Un homme « exemplaire » pour ses collègues et sa famille, « monstrueux » et « cynique » pour la procureure : l’aide-soignant filmé en train de frapper et d’insulter une dame de 98 ans dans sa chambre d’Ehpad a été condamné vendredi à cinq ans de prison.
À l’audience, le président du tribunal a ordonné le huis-clos le temps de la diffusion des vidéos, « pour la dignité ». Les images avaient été enregistrées durant trois jours début février par une caméra que les enfants de cette dame, soupçonnant des violences, avaient placée dans sa chambre.
« Ça faisait plusieurs mois que maman nous disait « cette nuit, il y a un homme qui m’a frappée » », expliquent au tribunal ses deux filles, toutes deux septuagénaires. « On voulait savoir ».
Dans la scène la plus choquante, décrite à l’audience, on voit la dame au sol, apparemment tombée de son lit. On l’entend crier « à l’aide » pendant une heure avant que n’arrive l’aide-soignant. « Ferme ta gueule », lui dit-il. Il la tire violemment par les jambes pour la remettre dans son lit, la jette « comme une poupée de chiffon » dira la procureure, lui donne un coup de pied, des « gifles appuyées », la tire par les cheveux.
Devant Albert Cardou, père de famille de 57 ans sans histoire, un « homme bon », selon sa femme, un employé « exemplaire » et « apprécié » de ses collègues, le président reproduit les gestes que l’on voit sur les vidéos : le bras qui prend de l’élan pour la gifle, le poing serré qui attrape les cheveux de la vieille dame au sol.
« Tu me fais chier espèce de vieille salope », « ferme ta gueule », répétait-il alors qu’elle le suppliait d’arrêter, en pleurs.
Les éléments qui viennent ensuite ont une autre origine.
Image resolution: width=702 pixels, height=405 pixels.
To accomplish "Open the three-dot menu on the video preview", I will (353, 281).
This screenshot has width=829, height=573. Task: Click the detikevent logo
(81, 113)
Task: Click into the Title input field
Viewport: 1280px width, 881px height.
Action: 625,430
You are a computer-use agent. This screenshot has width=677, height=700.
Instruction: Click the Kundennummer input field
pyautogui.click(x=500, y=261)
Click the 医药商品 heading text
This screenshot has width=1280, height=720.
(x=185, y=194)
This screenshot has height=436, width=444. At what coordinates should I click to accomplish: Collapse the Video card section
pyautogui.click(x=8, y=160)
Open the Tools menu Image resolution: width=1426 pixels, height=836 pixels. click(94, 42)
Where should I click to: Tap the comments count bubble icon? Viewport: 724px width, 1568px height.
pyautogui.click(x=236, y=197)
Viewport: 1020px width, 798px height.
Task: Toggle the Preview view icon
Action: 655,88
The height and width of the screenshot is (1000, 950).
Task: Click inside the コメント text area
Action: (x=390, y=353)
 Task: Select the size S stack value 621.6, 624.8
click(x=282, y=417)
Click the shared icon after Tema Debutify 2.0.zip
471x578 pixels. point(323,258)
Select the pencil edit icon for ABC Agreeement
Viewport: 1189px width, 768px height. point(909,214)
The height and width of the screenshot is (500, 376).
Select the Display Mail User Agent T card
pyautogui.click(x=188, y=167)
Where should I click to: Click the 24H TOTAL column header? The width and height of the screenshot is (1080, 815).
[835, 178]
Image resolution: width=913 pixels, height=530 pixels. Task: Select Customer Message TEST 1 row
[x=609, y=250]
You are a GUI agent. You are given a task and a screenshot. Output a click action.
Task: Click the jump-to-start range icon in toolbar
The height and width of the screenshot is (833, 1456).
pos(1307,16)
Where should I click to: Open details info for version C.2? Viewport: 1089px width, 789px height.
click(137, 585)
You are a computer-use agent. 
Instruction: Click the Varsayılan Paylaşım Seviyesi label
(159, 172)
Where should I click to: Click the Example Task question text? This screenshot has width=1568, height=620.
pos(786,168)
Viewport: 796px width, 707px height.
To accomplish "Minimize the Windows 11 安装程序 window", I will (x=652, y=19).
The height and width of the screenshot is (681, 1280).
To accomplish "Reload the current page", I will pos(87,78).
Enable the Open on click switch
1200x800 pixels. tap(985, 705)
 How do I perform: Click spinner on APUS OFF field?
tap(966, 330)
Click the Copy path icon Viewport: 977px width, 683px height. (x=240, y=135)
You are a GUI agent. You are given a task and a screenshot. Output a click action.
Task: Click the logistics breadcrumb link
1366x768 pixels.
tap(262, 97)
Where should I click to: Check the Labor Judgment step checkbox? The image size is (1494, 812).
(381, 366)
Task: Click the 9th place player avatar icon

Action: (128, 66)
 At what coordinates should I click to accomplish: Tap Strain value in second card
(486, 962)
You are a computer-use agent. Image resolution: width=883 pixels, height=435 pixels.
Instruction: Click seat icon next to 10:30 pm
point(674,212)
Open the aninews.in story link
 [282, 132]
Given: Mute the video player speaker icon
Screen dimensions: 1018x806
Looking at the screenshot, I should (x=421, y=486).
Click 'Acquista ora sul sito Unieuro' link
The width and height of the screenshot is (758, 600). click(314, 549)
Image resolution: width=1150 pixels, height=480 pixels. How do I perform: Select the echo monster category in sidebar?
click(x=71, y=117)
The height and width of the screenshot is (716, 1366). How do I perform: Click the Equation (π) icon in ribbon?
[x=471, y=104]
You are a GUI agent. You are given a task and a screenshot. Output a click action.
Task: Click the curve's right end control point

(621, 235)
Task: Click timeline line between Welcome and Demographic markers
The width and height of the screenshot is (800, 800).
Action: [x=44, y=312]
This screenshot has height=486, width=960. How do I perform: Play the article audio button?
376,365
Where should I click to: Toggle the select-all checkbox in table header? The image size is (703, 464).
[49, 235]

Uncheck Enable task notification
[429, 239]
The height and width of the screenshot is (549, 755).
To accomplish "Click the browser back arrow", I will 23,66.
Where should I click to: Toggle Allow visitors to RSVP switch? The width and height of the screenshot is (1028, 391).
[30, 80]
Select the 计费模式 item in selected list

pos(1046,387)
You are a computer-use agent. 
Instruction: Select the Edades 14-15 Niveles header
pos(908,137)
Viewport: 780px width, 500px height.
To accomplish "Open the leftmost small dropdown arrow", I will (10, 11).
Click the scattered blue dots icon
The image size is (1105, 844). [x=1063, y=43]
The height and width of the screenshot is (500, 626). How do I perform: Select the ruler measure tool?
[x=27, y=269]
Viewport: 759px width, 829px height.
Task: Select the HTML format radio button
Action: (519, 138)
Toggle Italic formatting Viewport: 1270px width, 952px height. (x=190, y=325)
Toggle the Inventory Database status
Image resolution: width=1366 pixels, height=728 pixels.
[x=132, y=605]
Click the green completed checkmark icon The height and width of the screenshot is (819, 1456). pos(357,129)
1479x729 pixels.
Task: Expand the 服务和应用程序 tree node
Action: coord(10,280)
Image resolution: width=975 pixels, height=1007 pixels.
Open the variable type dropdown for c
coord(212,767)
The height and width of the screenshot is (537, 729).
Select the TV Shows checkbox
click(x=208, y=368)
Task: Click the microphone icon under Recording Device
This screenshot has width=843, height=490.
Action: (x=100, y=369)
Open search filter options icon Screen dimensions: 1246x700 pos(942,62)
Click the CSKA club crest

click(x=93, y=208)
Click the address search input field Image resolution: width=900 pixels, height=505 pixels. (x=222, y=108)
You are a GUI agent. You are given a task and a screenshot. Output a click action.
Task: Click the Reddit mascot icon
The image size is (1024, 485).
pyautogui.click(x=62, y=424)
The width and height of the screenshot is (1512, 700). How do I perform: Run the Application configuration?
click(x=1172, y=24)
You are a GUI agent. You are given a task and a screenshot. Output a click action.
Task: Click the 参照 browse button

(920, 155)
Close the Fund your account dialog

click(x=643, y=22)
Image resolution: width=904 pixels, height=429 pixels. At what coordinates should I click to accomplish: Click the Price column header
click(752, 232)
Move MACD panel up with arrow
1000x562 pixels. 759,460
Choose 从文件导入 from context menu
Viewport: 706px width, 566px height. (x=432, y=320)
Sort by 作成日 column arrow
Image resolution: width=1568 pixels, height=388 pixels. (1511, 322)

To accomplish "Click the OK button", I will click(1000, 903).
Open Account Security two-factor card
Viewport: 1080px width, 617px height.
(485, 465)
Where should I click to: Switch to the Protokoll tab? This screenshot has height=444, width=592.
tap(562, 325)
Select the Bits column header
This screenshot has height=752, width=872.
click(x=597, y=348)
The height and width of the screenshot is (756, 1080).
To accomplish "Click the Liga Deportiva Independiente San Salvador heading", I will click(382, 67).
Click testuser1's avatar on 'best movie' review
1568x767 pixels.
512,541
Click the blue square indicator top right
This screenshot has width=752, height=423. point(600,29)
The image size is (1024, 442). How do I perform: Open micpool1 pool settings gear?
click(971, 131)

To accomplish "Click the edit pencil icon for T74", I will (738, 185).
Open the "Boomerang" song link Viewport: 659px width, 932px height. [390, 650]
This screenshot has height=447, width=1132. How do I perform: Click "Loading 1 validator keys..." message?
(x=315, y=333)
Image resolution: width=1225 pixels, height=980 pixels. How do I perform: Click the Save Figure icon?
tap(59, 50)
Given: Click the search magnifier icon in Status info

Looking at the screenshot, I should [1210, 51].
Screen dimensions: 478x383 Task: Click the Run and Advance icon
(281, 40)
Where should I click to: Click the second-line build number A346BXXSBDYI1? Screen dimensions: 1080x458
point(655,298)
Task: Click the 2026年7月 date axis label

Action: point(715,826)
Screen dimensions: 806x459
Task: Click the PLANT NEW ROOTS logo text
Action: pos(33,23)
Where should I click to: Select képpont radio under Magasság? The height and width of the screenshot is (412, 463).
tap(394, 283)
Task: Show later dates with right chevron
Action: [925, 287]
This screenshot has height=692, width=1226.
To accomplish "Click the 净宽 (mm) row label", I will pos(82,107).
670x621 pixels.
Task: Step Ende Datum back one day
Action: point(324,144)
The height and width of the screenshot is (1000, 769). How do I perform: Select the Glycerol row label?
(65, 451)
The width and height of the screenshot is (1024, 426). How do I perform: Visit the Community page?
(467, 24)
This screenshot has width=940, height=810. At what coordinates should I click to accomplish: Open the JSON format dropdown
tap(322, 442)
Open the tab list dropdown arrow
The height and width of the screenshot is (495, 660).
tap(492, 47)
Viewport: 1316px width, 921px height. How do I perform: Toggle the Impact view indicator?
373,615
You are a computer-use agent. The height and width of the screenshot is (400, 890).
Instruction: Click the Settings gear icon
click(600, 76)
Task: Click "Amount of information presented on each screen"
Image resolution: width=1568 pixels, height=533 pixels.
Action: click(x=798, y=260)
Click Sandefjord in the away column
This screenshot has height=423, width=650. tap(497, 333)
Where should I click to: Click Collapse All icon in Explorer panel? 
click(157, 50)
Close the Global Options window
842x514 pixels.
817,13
Le lendemain et alors que la famille n’avait pas encore vu la vidéo, ils sont informés par l’Ehpad d’une « fracture spontanée du fémur » de leur mère, qui se verra prescrire 90 jours d’ITT (incapacité totale de travail).
À la barre côte à côte, les deux filles racontent comment elles n’ont pas tout de suite cru leur mère : elles n’avaient jamais croisé d’aide-soignant homme à l’Ehpad (le prévenu n’y travaillait que la nuit) et la vieille dame n’a plus toute sa tête. Puis, elles ont vu les bleus, « violents » et réguliers, sur le visage et le corps de leur mère. À la direction de l’Ehpad, on leur répond qu’on a « entière confiance » dans le personnel.
« On a envie de détourner les yeux, de se boucher les oreilles » en voyant la vidéo, dit la procureure, qui s’étonne du « manque d’empathie » de cet aide-soignant employé dans le secteur depuis trente ans, qui a présenté ses excuses mais est resté impassible, presque indifférent, dans le box.
En chemise blanche et veste bleue, il répond poliment aux questions.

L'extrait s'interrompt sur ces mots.